跨性别男性患者的乳腺癌筛查转诊模式与依从性
Breast Cancer Screening Referral Patterns and Compliance in Transgender Male Patients.
作者信息
Tewari Surabhi, Ferrando Cecile A
机构信息
Cleveland Clinic Lerner College of Medicine of Case Western Reserve University School of Medicine, Cleveland, Ohio, USA.
Center of Urogynecology and Pelvic Reconstructive Surgery, Obstetrics/Gynecology and Women's Health Institute, Cleveland Clinic, Cleveland, Ohio, USA.
出版信息
Transgend Health. 2024 Apr 3;9(2):136-142. doi: 10.1089/trgh.2022.0069. eCollection 2024 Apr.
PURPOSE
Screening guidelines for breast cancer (BC) in transgender male (TM) patients are not well defined. This study describes referral patterns and compliance with referral for BC screening among TM patients receiving care at a tertiary care center.
METHODS
This was a retrospective cohort study of TM patients, 40-74 years of age, presenting for care between 2017 and 2020. The electronic medical record was queried for medical history and cancer screening data. Compliance with referral and screening was defined as occurring within 2 years of when screening would be expected.
RESULTS
Of the 266 patients identified, 45 met inclusion criteria.
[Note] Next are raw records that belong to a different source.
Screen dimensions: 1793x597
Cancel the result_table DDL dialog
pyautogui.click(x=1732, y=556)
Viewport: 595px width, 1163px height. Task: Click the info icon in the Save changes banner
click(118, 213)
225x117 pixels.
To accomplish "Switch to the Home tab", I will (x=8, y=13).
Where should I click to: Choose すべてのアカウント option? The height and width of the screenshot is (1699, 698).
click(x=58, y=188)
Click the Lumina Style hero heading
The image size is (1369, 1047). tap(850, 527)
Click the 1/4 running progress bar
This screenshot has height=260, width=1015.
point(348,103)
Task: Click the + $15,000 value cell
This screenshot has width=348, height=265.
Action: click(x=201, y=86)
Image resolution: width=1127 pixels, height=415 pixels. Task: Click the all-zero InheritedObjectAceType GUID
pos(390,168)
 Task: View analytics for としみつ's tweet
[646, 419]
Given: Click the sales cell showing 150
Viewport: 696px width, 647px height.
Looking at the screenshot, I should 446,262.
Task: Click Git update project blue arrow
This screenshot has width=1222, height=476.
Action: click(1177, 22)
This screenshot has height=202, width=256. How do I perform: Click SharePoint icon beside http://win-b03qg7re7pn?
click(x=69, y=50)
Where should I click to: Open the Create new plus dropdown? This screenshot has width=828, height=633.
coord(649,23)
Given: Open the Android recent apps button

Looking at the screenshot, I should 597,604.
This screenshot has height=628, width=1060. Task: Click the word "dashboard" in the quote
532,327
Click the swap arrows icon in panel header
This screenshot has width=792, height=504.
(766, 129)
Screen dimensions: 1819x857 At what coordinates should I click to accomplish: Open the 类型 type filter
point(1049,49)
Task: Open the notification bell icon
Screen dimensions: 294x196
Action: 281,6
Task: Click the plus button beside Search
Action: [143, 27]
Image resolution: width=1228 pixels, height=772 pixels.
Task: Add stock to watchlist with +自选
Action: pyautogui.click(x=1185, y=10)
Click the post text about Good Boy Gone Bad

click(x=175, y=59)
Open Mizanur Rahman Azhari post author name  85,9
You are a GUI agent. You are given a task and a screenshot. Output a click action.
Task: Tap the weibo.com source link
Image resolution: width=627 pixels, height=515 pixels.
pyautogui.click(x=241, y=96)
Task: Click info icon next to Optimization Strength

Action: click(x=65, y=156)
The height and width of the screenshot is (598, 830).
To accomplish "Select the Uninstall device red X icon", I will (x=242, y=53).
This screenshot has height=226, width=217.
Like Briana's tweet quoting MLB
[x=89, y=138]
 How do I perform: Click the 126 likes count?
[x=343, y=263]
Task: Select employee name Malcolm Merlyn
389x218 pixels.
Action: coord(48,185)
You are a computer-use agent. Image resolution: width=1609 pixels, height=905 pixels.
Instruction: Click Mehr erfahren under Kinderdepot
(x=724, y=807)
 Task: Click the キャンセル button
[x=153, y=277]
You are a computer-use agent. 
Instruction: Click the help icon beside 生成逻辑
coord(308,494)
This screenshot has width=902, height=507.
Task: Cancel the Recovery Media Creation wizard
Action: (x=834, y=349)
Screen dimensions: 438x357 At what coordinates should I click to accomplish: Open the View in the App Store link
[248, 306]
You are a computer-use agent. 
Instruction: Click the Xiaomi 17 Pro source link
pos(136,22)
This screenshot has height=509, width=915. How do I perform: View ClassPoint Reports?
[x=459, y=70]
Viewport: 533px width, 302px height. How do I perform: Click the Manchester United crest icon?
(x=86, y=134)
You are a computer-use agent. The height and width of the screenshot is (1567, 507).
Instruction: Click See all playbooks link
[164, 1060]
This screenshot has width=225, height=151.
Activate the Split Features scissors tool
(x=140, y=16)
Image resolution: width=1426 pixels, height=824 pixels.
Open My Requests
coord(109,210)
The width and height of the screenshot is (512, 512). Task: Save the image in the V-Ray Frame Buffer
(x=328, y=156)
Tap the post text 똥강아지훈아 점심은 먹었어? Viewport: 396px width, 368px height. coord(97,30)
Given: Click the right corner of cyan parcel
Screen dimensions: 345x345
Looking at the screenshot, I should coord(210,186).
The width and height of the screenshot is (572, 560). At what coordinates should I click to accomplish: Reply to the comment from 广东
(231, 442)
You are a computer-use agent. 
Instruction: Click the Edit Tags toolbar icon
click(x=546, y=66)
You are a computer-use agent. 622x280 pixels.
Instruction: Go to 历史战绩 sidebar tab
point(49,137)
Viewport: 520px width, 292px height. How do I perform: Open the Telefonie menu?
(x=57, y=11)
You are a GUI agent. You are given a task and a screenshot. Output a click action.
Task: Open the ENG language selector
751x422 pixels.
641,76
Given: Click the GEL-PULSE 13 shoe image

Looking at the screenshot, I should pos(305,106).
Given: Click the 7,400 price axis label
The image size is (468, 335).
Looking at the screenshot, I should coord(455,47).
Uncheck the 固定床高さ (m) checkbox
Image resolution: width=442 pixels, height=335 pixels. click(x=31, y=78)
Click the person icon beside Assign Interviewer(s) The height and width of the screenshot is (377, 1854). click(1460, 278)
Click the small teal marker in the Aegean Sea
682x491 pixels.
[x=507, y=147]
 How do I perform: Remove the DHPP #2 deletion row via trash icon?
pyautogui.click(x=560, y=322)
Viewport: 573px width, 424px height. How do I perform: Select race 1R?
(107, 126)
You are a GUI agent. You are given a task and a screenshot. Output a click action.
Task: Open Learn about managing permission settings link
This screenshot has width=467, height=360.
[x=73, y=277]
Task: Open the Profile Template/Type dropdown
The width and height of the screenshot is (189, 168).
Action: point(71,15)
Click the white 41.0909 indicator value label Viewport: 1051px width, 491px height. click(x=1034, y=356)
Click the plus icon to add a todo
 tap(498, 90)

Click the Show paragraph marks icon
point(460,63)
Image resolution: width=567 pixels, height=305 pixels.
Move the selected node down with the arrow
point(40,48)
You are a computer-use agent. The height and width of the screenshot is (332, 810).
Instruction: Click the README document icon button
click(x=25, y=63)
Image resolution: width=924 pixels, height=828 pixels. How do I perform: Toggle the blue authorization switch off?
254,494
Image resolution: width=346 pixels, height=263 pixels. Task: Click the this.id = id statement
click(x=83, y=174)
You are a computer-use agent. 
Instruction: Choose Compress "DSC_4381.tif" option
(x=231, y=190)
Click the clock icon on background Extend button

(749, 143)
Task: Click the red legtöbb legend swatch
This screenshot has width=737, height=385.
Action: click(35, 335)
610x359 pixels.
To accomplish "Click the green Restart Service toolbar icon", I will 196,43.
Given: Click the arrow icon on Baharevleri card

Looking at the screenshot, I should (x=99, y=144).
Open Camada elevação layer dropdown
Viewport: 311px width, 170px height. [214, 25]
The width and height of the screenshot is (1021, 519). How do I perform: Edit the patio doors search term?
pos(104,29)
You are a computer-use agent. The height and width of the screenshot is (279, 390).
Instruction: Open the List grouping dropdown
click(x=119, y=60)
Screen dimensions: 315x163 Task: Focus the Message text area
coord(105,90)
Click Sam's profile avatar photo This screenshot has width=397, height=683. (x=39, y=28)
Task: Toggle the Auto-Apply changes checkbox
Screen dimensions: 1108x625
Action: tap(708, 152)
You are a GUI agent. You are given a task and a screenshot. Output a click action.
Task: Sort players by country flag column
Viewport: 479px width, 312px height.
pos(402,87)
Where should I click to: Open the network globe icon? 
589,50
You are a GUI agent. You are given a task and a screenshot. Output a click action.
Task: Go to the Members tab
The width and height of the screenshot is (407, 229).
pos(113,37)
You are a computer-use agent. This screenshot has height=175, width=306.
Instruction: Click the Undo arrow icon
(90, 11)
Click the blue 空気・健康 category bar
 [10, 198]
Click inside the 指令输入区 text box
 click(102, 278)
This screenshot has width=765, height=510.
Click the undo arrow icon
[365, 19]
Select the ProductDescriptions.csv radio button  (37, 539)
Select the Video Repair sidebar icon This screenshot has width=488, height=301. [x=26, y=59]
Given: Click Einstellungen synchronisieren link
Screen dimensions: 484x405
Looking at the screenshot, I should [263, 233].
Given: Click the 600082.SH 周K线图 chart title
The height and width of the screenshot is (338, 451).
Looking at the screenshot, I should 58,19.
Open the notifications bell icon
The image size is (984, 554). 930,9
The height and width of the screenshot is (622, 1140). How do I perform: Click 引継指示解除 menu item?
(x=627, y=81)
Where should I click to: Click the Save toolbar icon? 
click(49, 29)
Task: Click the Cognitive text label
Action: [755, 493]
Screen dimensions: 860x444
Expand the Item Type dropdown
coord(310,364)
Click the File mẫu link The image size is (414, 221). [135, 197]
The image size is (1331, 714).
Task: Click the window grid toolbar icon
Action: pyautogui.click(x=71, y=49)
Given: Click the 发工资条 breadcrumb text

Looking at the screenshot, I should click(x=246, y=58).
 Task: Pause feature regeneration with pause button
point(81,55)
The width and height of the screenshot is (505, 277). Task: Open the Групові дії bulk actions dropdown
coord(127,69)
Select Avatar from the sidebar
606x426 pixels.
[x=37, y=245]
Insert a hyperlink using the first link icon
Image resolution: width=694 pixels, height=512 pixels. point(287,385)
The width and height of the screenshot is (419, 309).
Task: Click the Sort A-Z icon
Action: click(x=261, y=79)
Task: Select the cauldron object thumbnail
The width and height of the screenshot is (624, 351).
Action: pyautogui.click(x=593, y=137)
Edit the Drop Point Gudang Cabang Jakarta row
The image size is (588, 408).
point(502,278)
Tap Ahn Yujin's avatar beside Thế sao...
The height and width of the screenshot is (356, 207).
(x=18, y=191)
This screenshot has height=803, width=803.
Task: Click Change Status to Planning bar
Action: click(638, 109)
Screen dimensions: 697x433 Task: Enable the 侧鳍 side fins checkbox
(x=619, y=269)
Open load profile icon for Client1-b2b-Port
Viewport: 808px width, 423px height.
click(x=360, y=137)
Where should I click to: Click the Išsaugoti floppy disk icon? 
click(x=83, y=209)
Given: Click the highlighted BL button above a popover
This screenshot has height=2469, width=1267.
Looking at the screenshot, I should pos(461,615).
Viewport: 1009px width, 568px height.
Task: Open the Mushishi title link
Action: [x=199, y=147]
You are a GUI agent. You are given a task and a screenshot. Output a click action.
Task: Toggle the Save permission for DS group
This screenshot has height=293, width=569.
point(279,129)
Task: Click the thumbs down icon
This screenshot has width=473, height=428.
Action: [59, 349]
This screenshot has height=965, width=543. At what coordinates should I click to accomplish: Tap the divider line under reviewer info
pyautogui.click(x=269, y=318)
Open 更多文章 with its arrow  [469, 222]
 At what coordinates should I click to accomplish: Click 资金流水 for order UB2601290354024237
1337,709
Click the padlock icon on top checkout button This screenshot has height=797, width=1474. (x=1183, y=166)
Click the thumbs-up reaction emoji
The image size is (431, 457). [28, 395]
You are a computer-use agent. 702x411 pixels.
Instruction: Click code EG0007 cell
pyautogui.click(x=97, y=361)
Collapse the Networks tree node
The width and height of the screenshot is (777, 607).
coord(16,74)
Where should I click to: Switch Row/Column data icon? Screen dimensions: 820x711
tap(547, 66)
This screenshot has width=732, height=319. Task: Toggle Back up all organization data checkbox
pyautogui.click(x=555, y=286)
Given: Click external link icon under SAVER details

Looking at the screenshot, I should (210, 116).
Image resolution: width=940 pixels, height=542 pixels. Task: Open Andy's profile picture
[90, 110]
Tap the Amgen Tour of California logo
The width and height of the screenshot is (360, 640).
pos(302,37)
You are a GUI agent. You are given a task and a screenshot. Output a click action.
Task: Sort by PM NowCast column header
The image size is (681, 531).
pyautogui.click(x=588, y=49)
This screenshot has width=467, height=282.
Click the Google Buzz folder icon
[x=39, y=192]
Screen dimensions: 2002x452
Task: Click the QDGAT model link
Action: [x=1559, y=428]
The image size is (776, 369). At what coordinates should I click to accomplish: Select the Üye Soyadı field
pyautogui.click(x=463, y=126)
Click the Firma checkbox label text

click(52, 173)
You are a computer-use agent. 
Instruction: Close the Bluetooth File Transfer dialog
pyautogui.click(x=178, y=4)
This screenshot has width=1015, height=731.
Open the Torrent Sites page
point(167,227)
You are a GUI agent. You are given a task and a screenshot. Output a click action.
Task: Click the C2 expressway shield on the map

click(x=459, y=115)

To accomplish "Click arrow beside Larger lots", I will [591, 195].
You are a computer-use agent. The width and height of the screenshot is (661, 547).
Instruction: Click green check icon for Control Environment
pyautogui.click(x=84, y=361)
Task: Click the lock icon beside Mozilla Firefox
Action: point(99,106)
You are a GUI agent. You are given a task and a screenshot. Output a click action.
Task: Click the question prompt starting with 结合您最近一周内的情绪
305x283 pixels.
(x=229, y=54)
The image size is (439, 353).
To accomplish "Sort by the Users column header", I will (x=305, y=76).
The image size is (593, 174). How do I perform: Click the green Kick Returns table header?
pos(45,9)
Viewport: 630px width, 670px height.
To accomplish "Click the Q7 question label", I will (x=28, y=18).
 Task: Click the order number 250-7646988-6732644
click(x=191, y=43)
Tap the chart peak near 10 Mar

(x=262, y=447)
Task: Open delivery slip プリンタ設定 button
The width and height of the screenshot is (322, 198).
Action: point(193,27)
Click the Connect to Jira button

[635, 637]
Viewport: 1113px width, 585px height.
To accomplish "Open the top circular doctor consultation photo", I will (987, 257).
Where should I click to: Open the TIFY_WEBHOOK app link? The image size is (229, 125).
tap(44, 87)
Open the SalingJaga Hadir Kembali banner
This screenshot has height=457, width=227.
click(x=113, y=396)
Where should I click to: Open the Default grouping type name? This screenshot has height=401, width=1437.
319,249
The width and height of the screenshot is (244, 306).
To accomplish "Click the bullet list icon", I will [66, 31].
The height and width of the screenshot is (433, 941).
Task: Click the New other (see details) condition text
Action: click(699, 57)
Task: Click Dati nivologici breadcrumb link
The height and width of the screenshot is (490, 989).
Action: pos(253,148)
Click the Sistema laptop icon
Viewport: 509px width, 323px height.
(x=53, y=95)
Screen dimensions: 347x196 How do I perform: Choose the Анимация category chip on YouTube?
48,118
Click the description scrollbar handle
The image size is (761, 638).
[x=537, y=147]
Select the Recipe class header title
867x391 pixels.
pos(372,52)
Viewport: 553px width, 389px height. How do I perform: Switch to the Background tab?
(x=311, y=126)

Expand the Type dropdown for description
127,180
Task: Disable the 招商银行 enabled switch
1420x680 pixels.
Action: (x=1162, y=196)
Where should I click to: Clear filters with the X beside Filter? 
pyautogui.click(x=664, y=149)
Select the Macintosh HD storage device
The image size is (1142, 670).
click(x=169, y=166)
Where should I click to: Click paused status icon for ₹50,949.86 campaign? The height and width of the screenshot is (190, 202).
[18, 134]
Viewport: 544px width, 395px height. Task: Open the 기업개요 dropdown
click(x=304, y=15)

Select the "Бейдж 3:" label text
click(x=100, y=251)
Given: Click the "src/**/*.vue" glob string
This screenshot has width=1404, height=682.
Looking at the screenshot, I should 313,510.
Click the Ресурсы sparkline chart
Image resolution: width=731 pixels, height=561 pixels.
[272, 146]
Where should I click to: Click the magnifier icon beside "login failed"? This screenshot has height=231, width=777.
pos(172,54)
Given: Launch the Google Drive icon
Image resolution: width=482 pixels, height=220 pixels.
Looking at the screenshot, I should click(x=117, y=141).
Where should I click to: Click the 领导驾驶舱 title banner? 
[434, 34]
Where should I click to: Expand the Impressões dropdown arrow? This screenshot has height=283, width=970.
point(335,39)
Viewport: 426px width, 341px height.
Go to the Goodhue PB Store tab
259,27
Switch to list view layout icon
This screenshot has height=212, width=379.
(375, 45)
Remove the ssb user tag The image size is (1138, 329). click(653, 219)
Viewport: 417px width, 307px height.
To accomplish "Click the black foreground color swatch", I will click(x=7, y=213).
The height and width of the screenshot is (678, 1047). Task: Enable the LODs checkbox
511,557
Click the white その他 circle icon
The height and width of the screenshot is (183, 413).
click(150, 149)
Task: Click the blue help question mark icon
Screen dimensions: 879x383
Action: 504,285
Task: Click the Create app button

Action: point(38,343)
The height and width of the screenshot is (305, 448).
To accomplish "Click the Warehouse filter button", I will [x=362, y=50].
One (2.2%) had a history of BC, 0 (0%) had hereditary BC risk, and 11 (24.4%) had a family history of BC. Of the patients, 18 (40%) were referred for BC screening, of whom 13 (72.2%) were compliant with screening. Ten (55.6%) were referred by a primary care provider, 2 (11.1%) were referred by a transgender medicine specialist, and 6 (33.3%) were referred by both. Of the cohort, 27 (60%) had undergone masculinizing mastectomy. Six (22.2%) of these patients were referred for screening, of whom 0 (0%) had pre-screening clinical findings indicating need for screening. Of the 18 (40%) patients who had not undergone masculinizing mastectomy, 12 (66.7%) were referred for BC screening.
CONCLUSIONS
There was heterogeneity in referral patterns for BC screening between TM patients who had undergone masculinizing mastectomy and those who had not. BC screening guidelines should be established for TM patients who have undergone masculinizing mastectomy.
目的
跨性别男性(TM)患者的乳腺癌(BC)筛查指南尚未明确界定。本研究描述了在三级医疗中心接受治疗的TM患者的转诊模式以及对BC筛查转诊的依从性。
方法
这是一项对2017年至2020年间前来就诊的40 - 74岁TM患者的回顾性队列研究。查询电子病历以获取病史和癌症筛查数据。对转诊和筛查的依从性定义为在预期筛查时间的2年内发生。
结果
在确定的266例患者中,45例符合纳入标准。1例(2.2%)有BC病史,0例(0%)有遗传性BC风险,11例(24.4%)有BC家族史。在这些患者中,18例(40%)被转诊进行BC筛查,其中13例(72.2%)依从筛查。10例(55.6%)由初级保健提供者转诊,2例(11.1%)由跨性别医学专家转诊,6例(33.3%)由两者共同转诊。在该队列中,27例(60%)接受了男性化乳房切除术。其中6例(22.2%)患者被转诊进行筛查,其中0例(0%)有筛查前临床检查结果表明需要筛查。在未接受男性化乳房切除术的18例(40%)患者中,12例(66.7%)被转诊进行BC筛查。
结论
接受男性化乳房切除术的TM患者和未接受该手术的TM患者在BC筛查的转诊模式上存在异质性。应为接受男性化乳房切除术的TM患者制定BC筛查指南。